The fear on Haytam’s face was evident. I could tell he was processing what he had just heard. Haytam’s job is his livelihood; it is how he supports his wife and children. Without it, he couldn’t imagine what would happen to them. Haytam is Palestinian, and he just learned about efforts to shut down the factory in which we were standing in the Israeli city of Ariel.
The Israeli owners of the company were not the ones trying to shut the factory down. It was not the Israeli government either. The call to action came from the United States, where—for over a decade, on dozens of college campuses every year—anti-Israel students and professors have pressured universities to cease working with companies that operate in Israel. The students and academics driving this effort claim they have been called to action by Palestinian civil society. As I stood there, on the factory floor with Haytam, his eyes wide with shock and fear, I knew that claim was nonsense.

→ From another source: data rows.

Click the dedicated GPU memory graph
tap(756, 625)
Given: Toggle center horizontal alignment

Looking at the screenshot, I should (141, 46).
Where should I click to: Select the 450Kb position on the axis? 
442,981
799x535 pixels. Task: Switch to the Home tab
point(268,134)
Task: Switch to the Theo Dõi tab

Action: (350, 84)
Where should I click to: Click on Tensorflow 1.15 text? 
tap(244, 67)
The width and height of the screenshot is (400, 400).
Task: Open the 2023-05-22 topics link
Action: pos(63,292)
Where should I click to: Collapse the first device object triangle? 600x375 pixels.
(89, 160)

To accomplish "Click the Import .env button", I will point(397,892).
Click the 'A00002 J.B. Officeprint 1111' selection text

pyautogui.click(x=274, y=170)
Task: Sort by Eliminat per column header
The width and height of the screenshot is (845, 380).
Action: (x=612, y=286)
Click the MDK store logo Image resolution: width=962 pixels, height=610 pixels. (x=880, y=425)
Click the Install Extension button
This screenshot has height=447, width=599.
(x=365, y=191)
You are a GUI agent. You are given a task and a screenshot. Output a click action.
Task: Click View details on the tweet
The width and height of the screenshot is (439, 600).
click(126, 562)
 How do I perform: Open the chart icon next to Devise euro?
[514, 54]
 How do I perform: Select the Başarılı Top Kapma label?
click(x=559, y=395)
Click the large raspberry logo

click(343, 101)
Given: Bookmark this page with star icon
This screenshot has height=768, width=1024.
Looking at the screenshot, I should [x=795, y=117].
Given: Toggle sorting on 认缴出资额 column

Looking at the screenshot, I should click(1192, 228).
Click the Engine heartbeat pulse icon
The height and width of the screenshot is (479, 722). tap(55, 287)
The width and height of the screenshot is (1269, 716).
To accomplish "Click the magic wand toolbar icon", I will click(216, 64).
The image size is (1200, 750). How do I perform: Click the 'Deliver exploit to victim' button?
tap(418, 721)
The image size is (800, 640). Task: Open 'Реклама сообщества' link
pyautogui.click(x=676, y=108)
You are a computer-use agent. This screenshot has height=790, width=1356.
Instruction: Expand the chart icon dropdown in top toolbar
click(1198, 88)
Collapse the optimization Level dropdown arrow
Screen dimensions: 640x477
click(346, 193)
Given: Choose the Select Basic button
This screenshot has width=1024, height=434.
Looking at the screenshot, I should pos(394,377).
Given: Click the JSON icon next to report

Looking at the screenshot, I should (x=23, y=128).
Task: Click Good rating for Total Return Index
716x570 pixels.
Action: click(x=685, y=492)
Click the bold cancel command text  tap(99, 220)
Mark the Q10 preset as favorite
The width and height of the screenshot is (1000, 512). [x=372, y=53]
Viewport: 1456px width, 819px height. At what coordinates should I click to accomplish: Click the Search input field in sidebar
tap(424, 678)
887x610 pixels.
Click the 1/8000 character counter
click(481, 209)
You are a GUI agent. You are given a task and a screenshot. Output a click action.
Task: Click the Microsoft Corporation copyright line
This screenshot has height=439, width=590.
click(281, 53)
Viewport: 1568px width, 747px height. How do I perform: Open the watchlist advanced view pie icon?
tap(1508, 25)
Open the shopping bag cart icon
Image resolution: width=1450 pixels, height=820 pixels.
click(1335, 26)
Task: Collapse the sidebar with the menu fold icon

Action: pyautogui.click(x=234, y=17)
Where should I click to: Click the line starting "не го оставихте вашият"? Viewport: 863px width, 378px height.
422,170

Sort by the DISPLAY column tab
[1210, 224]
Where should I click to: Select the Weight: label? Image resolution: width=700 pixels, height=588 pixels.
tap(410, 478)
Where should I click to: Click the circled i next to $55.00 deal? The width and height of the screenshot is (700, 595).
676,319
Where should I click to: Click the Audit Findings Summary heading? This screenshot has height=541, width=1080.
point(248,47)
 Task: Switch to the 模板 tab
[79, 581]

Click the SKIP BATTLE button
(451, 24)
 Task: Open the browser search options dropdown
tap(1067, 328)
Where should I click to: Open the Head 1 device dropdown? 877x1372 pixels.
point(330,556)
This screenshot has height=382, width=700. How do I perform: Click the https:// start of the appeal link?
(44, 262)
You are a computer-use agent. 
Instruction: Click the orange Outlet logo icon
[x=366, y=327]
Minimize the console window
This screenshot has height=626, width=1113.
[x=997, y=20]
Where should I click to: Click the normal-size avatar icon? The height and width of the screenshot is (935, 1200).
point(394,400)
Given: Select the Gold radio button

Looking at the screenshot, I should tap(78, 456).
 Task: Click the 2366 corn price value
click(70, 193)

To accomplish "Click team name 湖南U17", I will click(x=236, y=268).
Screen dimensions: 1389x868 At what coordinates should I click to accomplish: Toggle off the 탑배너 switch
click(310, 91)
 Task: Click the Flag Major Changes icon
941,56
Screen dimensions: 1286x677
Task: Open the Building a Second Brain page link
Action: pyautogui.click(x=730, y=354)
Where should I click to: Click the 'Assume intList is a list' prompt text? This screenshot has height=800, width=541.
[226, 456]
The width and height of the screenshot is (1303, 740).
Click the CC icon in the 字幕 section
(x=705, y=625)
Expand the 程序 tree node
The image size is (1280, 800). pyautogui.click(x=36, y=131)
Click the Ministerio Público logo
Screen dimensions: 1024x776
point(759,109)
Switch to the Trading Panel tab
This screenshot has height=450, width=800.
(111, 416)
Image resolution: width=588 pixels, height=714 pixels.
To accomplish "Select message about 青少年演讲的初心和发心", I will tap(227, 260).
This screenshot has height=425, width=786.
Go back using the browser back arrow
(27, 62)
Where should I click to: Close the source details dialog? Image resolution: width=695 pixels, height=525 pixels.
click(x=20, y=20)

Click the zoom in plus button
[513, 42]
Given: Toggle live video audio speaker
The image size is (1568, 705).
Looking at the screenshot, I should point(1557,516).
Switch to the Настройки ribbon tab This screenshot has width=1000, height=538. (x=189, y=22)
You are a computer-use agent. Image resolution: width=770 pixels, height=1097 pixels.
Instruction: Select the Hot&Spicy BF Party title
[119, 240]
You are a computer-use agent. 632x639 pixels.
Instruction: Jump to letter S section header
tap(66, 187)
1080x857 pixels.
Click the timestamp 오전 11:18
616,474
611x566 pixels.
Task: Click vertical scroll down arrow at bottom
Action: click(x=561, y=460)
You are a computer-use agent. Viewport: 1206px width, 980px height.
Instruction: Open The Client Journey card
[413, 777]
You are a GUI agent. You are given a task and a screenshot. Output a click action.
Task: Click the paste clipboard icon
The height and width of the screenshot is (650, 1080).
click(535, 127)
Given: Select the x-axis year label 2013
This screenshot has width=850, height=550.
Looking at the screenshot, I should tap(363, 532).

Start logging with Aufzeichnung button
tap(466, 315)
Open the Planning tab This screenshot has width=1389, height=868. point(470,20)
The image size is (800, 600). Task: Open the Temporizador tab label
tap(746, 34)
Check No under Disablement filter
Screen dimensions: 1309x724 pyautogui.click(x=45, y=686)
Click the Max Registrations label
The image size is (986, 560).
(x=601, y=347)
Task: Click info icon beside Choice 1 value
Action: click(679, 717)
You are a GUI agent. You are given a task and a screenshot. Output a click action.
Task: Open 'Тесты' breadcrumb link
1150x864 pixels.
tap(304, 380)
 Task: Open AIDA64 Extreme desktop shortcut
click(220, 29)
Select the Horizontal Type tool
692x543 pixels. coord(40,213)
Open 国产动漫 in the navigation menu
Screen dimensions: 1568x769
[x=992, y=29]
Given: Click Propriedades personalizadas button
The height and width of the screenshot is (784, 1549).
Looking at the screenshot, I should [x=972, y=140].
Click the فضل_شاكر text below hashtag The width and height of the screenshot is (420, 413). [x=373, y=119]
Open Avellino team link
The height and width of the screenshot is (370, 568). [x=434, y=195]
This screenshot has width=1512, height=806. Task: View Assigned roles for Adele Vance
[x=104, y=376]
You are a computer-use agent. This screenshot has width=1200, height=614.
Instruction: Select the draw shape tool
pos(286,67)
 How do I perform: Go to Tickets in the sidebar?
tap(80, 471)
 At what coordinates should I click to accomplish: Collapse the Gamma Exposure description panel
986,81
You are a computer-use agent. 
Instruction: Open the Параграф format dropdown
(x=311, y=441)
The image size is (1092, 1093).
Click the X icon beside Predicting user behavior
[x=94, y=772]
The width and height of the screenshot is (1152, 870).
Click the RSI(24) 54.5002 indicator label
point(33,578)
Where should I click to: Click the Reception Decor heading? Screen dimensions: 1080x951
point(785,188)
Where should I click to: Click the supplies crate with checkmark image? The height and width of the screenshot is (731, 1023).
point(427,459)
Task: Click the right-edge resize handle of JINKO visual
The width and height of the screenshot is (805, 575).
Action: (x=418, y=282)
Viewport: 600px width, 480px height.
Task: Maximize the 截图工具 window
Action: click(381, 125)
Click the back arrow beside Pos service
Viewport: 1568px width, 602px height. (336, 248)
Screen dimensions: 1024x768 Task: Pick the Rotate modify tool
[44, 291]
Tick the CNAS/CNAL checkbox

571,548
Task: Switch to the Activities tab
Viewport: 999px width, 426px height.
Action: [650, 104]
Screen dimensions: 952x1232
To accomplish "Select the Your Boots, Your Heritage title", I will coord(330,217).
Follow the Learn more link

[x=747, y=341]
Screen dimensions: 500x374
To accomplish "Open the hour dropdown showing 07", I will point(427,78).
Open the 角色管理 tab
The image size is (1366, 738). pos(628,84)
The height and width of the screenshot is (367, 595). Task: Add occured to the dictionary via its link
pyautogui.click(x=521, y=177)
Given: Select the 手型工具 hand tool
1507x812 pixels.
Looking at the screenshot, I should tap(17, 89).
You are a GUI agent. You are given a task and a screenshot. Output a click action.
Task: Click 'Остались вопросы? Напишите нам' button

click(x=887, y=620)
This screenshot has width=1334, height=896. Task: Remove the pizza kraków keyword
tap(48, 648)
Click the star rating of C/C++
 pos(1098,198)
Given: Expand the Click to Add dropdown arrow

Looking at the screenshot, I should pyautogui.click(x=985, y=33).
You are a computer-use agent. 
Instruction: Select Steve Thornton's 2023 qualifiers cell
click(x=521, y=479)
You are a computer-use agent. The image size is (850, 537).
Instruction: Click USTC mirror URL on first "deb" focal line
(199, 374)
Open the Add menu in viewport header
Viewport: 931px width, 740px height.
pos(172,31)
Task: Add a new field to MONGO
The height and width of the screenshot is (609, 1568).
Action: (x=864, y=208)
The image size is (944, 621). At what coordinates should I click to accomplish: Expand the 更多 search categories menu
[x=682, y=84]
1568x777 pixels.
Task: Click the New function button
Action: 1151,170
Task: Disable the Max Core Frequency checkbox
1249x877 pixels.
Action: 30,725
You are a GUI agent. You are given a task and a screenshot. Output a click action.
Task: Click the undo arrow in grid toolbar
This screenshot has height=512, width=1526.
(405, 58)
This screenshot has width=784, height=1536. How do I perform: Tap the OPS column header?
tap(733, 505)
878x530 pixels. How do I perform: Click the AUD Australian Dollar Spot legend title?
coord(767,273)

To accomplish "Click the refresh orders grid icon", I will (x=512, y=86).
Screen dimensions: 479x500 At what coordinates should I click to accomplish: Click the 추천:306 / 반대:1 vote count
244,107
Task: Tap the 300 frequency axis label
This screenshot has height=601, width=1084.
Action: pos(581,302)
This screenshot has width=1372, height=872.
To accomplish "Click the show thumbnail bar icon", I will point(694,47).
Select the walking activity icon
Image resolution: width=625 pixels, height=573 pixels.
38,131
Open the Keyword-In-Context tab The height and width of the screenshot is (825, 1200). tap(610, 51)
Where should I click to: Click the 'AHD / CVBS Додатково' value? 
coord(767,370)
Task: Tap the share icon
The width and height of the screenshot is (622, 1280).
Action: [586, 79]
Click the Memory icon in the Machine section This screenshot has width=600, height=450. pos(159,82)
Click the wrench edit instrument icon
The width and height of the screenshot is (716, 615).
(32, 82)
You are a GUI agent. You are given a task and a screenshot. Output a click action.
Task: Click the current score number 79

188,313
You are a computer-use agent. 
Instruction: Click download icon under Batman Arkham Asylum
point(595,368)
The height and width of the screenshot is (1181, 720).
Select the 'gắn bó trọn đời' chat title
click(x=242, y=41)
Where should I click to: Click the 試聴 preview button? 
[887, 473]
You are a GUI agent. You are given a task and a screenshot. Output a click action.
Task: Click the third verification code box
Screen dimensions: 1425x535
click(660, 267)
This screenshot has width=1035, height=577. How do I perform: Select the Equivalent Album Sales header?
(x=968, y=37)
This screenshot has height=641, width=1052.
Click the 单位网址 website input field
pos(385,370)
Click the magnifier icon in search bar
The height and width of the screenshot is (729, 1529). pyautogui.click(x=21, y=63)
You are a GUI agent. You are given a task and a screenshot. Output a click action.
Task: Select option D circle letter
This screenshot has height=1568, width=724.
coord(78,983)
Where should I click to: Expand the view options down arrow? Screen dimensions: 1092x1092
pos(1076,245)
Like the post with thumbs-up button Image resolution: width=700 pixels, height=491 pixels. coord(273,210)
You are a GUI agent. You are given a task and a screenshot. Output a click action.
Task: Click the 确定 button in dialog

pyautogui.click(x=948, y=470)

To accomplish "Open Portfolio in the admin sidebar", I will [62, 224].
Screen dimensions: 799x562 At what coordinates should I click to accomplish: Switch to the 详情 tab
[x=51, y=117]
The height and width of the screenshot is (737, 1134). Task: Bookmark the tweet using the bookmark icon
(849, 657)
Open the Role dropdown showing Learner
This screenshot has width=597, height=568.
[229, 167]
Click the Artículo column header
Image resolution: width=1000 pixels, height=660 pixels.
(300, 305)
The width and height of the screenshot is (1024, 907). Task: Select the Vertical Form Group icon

Efforts to economically and culturally isolate the State of Israel haven’t found any success here in the United States. Despite what the Palestine Solidarity Alliance and Students for Justice in Palestine might want you to think, these efforts haven’t taken root on college campuses either. In truth, no university has ever withheld its investments in companies that operate in Israel. Still, here at Hunter College of the City University of New York, our student government is being lobbied to vote for legislation that would demonize Israel on this campus. Passing this type of resolution would make Hunter an unsafe space for anyone who supports Israel and hopes for the day when Palestinians and Israelis can work side by side—not just in a factory in Ariel, but across the region.